Surutnya tradisi pewayangan bukan terutama kemenangan dakwah sektarian semacam itu. Wayang, ludruk, bahkan teater modern kian surut dalam penampilan mereka di panggung-panggung publik saat ini semata-mata akibat persoalan platform, medium pertunjukan itu sendiri.
Era digital, teknologi informasi mengubah semuanya. Pertarungan nilai kini pindah di media sosial. Mau tak mau, tradisi lokal, kearifan setempat pun wajib bertransformasi diri dan menampilkan diri di panggung siber. Tampaknya sudah banyak yang melakukannya. Dahsyatnya pula, pelakunya bukan lagi cuma lokal tetapi juga global. Pertunjukan dalang, sinden, dan penabuh gamelan bule di sudut-sudut kota Amerika dan Inggris bisa dinikmati di kanal-kanal media sosial oleh siapa pun. Bahkan, kolaborasi seniman lokal dan global pun bisa dinikmati estetikanya.
Namun, pertunjukan-pertunjukan kesenian tradisi seperti pergelaran wayang di Blitar, Wonogiri, Surakarta masih bisa ditemui sesekali, yang diinisiasi oleh para pegiat seni tradisi. Mereka ini juga punya misi kebinekaan, keindonesiaan dalam menggelar hajatan seni tradisi itu. Jika pergelaran yang tak perlu kolosal ini dilakukan rutin dan merata di berbagai kota, pesan-pesan yang disampaikan dengan mengusung nilai-nilai toleransi, multietinisitas sedikitnya bisa menjadi antitesis radikalisme.

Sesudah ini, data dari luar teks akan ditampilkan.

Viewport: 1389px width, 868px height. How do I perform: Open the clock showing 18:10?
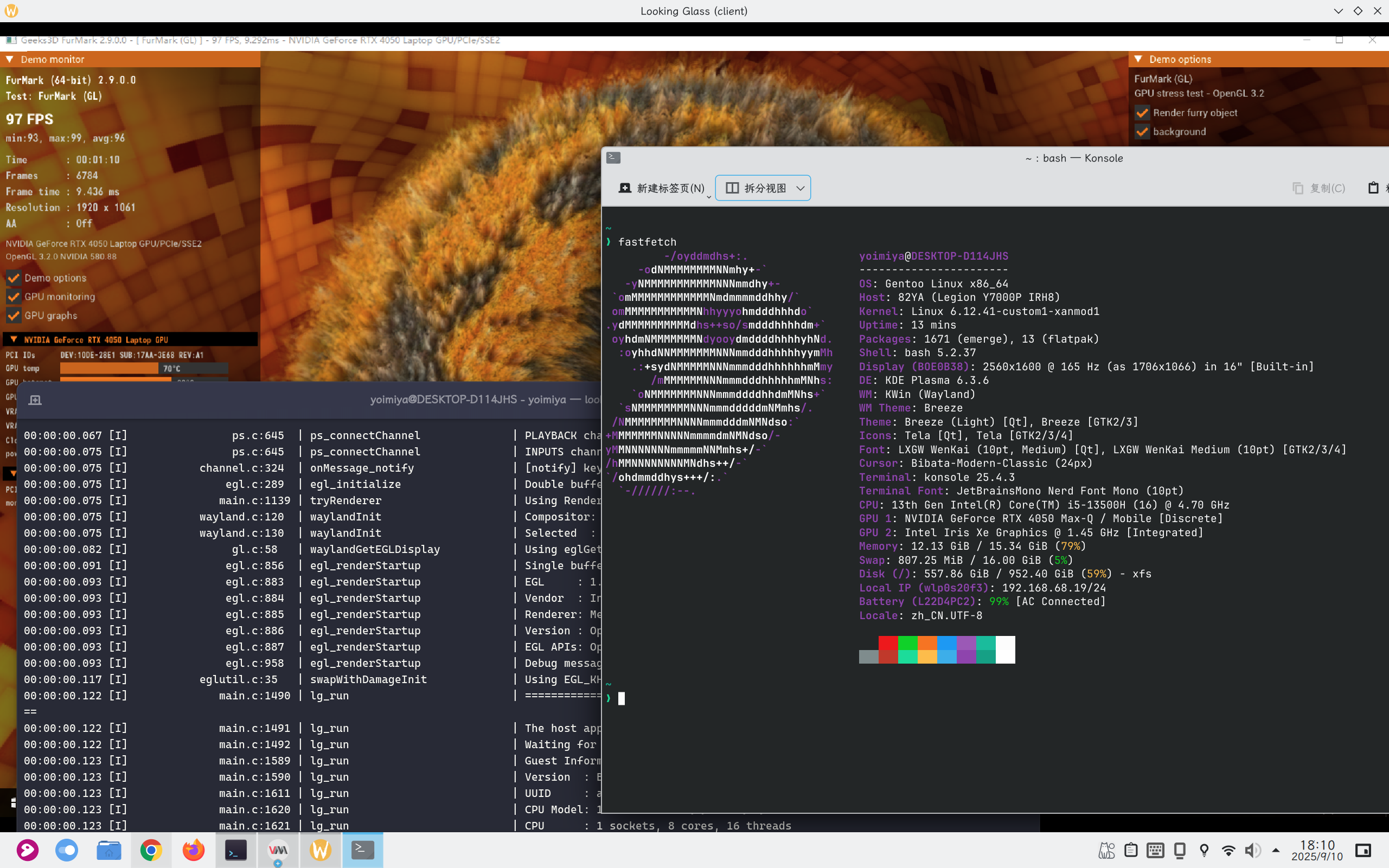click(1317, 850)
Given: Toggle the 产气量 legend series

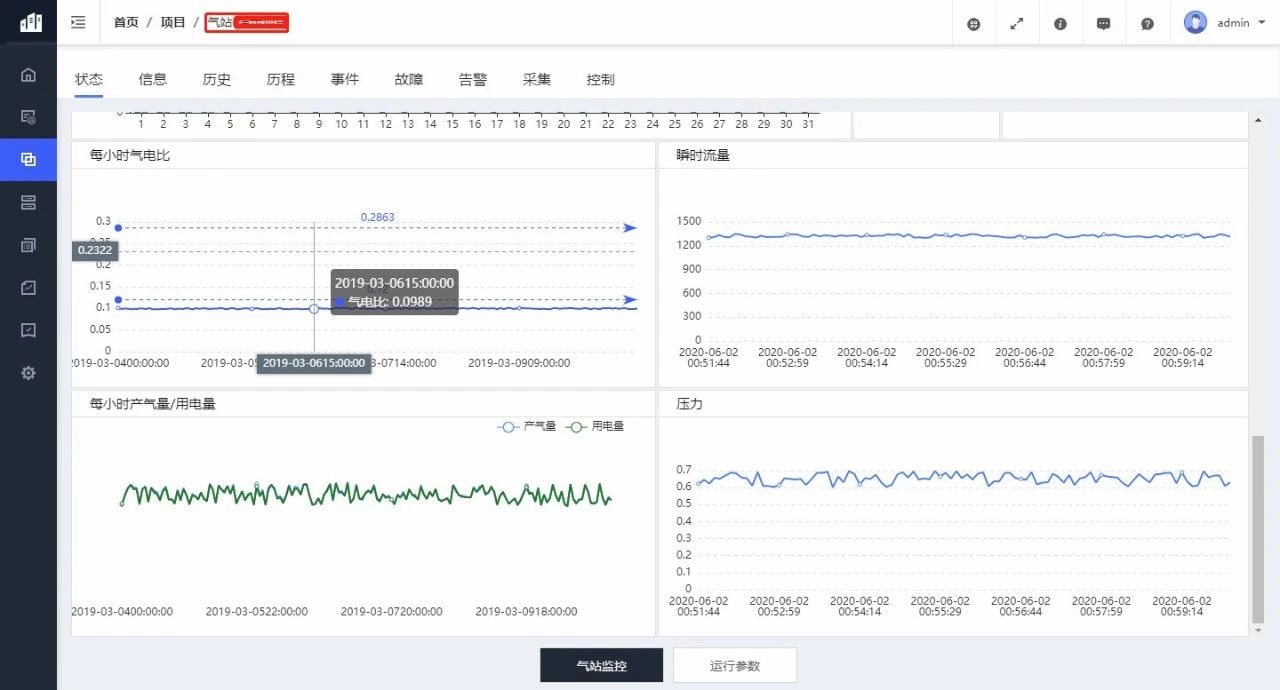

Dengan perkataan lain, nilai-nilai yang universal yang disampaikan oleh kesenian tradisi pun bisa punya andil dalam merintangi laju radikalisme, baik yang semata-mata didasarkan pada dogma sektarian keagamaan maupun yang menjadi bagian dari agenda politis kaum pemburu kuasa duniawi yang berkedok aksesoris ukhrowi.